Set out exactly, line by line, the stretch of data below that begins at the line containing "Click the Symantec Email Quarantine logo" and ends at the line containing "Given: Expand the Organize menu", with both ends kept.

START Record excerpts

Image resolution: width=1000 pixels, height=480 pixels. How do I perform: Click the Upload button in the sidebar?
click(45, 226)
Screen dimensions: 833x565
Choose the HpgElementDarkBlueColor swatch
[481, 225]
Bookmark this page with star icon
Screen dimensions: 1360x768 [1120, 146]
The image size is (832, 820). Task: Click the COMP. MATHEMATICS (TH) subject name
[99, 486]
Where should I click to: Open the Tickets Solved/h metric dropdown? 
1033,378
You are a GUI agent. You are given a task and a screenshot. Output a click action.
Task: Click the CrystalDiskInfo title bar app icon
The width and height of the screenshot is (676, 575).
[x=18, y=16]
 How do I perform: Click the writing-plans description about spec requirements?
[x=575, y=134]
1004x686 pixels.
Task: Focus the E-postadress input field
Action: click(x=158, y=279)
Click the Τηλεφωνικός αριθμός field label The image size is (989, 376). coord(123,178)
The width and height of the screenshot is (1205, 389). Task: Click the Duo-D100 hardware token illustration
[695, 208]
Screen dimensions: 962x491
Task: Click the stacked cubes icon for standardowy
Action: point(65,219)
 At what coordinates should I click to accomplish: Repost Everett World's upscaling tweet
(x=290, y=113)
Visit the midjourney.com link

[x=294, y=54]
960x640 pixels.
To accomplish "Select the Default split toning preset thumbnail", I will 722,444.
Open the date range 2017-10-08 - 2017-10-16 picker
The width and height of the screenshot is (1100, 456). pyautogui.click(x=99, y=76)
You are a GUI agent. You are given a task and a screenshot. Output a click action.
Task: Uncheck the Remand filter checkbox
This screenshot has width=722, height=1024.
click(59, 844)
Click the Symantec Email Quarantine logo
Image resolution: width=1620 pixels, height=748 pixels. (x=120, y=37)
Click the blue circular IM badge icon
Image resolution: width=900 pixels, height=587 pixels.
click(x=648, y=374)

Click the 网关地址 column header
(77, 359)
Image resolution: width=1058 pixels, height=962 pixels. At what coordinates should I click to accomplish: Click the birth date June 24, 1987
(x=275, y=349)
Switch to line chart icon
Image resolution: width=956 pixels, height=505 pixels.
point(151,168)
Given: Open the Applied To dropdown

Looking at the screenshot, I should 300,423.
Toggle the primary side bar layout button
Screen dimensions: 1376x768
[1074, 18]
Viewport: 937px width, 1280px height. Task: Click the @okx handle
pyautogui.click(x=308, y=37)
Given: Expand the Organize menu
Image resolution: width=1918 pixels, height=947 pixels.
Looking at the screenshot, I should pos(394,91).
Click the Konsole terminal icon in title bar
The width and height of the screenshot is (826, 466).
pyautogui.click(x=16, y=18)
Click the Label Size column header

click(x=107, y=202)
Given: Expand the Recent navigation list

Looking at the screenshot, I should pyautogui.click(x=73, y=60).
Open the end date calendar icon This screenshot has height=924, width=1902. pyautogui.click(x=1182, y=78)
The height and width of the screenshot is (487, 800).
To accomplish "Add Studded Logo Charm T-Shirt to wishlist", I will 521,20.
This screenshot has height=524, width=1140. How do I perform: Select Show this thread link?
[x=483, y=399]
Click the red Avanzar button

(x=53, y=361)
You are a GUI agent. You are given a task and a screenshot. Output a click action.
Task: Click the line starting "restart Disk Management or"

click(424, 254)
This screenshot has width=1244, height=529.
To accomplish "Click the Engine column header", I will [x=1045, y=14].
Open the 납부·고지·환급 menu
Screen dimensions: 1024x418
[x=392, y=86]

END Record excerpts

Written response:
Click the Symantec Email Quarantine logo
Image resolution: width=1620 pixels, height=748 pixels. (x=120, y=37)
Click the blue circular IM badge icon
Image resolution: width=900 pixels, height=587 pixels.
click(x=648, y=374)

Click the 网关地址 column header
(77, 359)
Image resolution: width=1058 pixels, height=962 pixels. At what coordinates should I click to accomplish: Click the birth date June 24, 1987
(x=275, y=349)
Switch to line chart icon
Image resolution: width=956 pixels, height=505 pixels.
point(151,168)
Given: Open the Applied To dropdown

Looking at the screenshot, I should 300,423.
Toggle the primary side bar layout button
Screen dimensions: 1376x768
[1074, 18]
Viewport: 937px width, 1280px height. Task: Click the @okx handle
pyautogui.click(x=308, y=37)
Given: Expand the Organize menu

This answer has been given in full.